Young Mom Can Sue Teacher, but not School

     WASHINGTON (CN) – A woman impregnated by her teacher at a school for emotionally disturbed students can sue the man, but cannot pursue claims against the school or its administrators, a federal judge ruled.



     U.S. District Judge James E. Boasberg held that all of the federal claims made by the woman, A.B., who is now the mother of a young daughter from the liaison, were legally deficient and that her state-law claims were barred by her failure to provide timely notice to the school district.
     According to the underlying lawsuit, A.B., a student at the Transition Academy at Shadd, a special-needs school in the District of Columbia Public School system, was 18 when she became involved in a sexual relationship with her teacher, Robert Weismiller.
     The relationship lasted from November 2008 until April 2009, by which time A.B. was pregnant, according to the 32-page Memorandum Opinion.
     After learning of her pregnancy, school officials did investigate the relationship between the teacher and student, but confronted with Weismiller’s denials and lack of corroborating evidence, it concluded there was no “definitive proof” Weismiller had engaged in wrongdoing, Judge Boasberg wrote.
     Weismiller was let go the following October as part of a systemwide reduction in force.
     A.B. sued Weismiller, the school district, its former chancellor, and the District of Columbia, alleging multiple violations of state and federal laws.
     The young woman claimed her 6-month relationship with Weismiller was far from an isolated incident and that the teacher had initiated sexual relationships with students as far back as 1976. “In 1984, while teaching middle school in Prince William County, Virginia, plaintiff alleges Weismiller sexually assaulted two eighth-grade students, which resulted in a lawsuit against him and the school board and his subsequent termination,” the judge wrote, citing the amended complaint.
     A.B. claimed the school district defendants “knew or should have known that Weismiller had engaged in inappropriate sexual relationships in the past” and were negligent in hiring him.
     The District of Columbia, District of Columbia Public Schools and former Schools Chancellor Michelle Rhee filed a motion to dismiss.

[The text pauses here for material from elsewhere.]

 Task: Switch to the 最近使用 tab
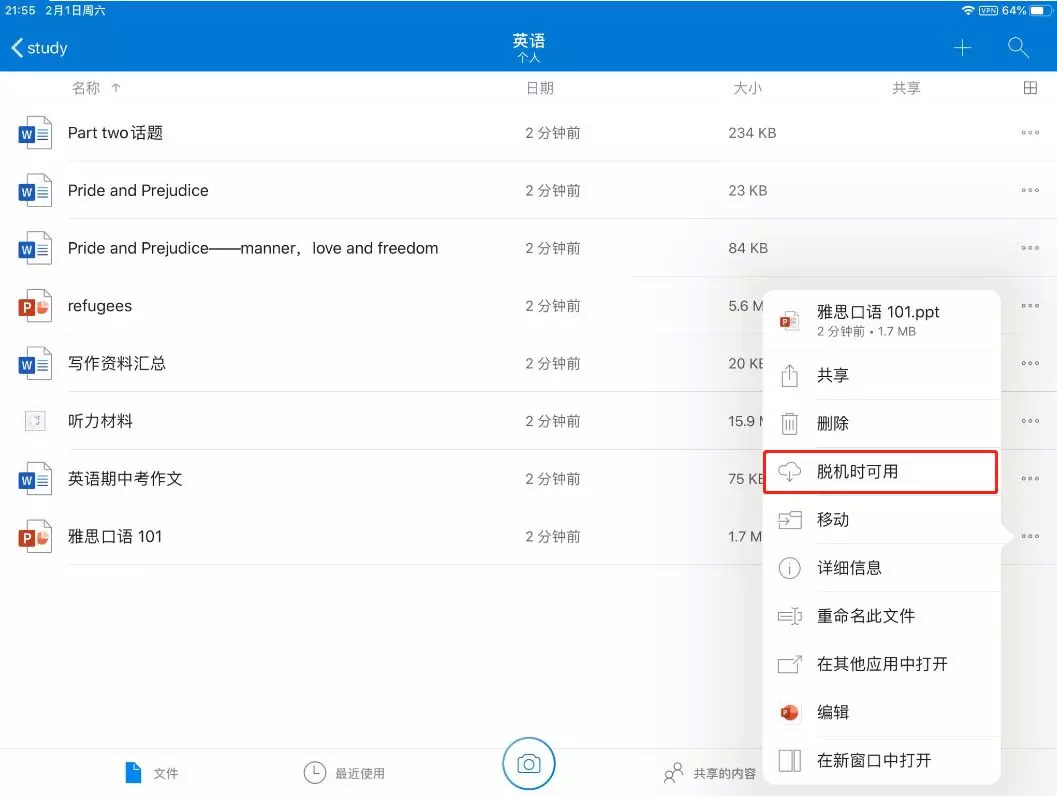coord(344,771)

     In a lengthy review of the case, Boasberg ticked off claim after claim, knocking down each of A.B.’s assertions.
     To begin with, Boasberg wrote, courts have historically held that the school district was non sui juris – not sue-able as an entity separate from the District of Columbia – and he was not inclined to decide otherwise.

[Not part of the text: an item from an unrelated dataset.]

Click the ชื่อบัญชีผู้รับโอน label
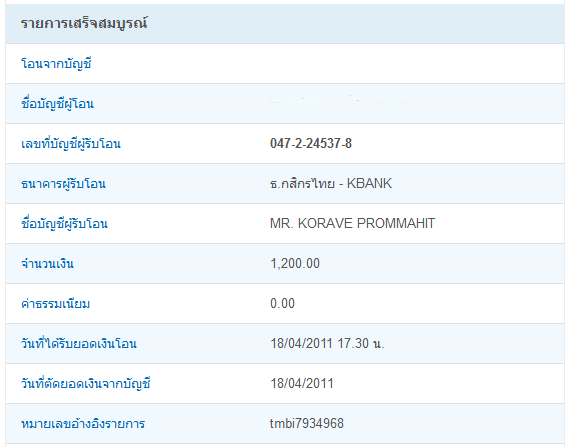The width and height of the screenshot is (569, 447). [x=64, y=224]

     Boasberg said he had to dismiss the claim against the former chancellor, because filing a suit for damages against municipal officials in their official capacities is equivalent to a suit against the municipality itself.
     “‘Based upon the understanding that it is duplicative to name both a government entity and the entity’s employees in their official capacity[,]’ courts routinely dismiss claims against the officials to conserve judicial resources when the entity itself is also sued,” Boasberg wrote.

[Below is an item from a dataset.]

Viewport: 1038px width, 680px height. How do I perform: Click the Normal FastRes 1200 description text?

     Boasberg also found the claims against the District of Columbia could not stand.
     “All that she has alleged is that, since 1976, Weismiller has been involved in
     ‘inappropriate sexual relationships with at least four other students at other schools in the Washington, D.C. area,’ and that the District, DCPS, and Rhee ‘knew or should have known that Weismiller had engaged in inappropriate sexual relationships with students in the past,'” Boasberg wrote. “Plaintiff here must thus plead the existence of a DCPS policy or custom of inadequately checking the backgrounds of teachers before hiring them. She has not done so. Plaintiff does not identify any official District policy on pre-hiring background checks of DCPS teachers or allege how a District policymaker was deliberately indifferent in adopting such a policy.
     “Plaintiff’s second argument on substantive due process is similarly unavailing,” Boasberg said. “She does not plead a single fact in support of her claim that the District has a custom of ‘cultivating an atmosphere where teachers are afraid to report abuse,’ making this allegation solely ‘upon information and belief.'”
     Boasberg noted that even after she went to a school health official and said she feared she was pregnant, A.B. never claims to have told anyone in a position of authority that she and Weismiller had a sexual relationship.
     “Although she does allege that she, ‘her daughter, and Weismiller have taken paternity tests, and the results are positive,’ she does not plead that she obtained this information before Weismiller was fired in October 2009 or even before she filed this lawsuit,” Boasberg wrote.
     “For the reasons articulated herein, an Order accompanying this Memorandum Opinion will grant the District Defendants’ Motion to Dismiss.”